======== Data to process
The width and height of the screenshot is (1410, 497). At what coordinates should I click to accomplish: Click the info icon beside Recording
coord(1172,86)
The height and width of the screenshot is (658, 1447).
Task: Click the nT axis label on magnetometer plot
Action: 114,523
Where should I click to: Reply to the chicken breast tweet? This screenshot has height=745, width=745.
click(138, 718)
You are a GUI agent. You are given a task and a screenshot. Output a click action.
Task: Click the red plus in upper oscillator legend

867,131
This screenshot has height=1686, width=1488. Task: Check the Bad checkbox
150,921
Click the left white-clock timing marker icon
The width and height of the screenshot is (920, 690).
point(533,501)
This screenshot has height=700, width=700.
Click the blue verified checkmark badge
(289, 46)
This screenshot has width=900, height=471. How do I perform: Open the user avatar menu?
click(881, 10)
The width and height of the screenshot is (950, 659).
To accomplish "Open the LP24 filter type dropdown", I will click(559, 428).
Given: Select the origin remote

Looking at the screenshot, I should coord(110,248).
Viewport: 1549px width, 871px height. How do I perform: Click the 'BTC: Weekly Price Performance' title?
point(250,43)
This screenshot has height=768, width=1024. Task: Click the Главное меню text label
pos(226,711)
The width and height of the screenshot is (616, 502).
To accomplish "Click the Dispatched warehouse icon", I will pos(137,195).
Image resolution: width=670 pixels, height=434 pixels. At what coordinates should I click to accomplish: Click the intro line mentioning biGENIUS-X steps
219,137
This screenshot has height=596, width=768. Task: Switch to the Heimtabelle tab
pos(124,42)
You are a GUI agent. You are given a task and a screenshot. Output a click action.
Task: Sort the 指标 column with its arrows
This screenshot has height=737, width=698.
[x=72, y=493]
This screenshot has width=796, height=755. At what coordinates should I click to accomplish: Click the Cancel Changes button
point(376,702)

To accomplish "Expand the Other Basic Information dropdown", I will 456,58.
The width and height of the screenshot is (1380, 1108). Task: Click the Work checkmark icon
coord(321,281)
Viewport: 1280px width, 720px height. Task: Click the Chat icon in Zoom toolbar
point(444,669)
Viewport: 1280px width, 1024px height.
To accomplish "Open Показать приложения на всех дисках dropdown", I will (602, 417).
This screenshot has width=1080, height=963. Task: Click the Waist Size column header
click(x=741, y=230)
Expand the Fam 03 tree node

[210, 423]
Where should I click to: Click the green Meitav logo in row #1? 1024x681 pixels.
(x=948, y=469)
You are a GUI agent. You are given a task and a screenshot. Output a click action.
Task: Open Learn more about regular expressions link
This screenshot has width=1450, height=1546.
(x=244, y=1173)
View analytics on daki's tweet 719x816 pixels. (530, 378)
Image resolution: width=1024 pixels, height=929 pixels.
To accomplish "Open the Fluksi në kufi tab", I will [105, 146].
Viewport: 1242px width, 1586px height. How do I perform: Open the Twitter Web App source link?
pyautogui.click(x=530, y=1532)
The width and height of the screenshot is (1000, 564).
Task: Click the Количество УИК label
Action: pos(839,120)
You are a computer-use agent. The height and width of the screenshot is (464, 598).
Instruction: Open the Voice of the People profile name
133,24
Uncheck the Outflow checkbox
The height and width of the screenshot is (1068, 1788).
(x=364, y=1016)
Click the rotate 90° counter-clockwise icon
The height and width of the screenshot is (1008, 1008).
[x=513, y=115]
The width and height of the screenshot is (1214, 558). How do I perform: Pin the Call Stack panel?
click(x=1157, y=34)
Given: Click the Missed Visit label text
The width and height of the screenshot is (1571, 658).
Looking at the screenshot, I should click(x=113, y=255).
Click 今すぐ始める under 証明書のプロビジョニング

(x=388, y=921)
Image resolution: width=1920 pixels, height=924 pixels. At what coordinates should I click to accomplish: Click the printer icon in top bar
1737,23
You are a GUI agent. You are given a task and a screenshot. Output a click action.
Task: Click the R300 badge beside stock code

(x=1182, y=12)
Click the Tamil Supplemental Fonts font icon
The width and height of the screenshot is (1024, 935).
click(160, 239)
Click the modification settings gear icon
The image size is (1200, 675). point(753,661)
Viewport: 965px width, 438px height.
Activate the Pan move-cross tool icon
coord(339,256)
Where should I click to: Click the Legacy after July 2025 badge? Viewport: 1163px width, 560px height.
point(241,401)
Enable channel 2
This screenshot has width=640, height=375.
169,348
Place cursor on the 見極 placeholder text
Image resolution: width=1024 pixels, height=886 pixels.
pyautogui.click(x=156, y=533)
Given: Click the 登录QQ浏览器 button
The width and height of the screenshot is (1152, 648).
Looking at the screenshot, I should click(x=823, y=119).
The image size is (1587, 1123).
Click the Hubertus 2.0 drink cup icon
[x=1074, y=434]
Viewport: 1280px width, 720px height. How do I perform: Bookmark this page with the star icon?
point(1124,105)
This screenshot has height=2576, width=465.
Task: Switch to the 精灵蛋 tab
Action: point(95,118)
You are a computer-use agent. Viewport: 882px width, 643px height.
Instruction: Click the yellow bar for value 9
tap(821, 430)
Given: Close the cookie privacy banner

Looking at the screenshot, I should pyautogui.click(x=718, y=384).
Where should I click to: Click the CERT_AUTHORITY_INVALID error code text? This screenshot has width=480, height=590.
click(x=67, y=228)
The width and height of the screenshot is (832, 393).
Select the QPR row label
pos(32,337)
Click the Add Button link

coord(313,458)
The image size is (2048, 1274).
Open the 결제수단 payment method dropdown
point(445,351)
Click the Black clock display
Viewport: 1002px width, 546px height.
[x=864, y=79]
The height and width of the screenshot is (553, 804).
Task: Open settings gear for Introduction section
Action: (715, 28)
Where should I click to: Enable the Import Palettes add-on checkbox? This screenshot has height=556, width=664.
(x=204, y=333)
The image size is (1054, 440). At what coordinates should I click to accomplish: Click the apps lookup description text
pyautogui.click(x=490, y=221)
================
◆ What to produce ◆
Go through the entries above and copy each line with "will" in it.

◆ Expected answer ◆
To accomplish "Open the LP24 filter type dropdown", I will click(559, 428).
To accomplish "Click the Dispatched warehouse icon", I will pos(137,195).
To accomplish "Expand the Other Basic Information dropdown", I will 456,58.
To accomplish "Open Показать приложения на всех дисках dropdown", I will (602, 417).
To accomplish "Open the Fluksi në kufi tab", I will [105, 146].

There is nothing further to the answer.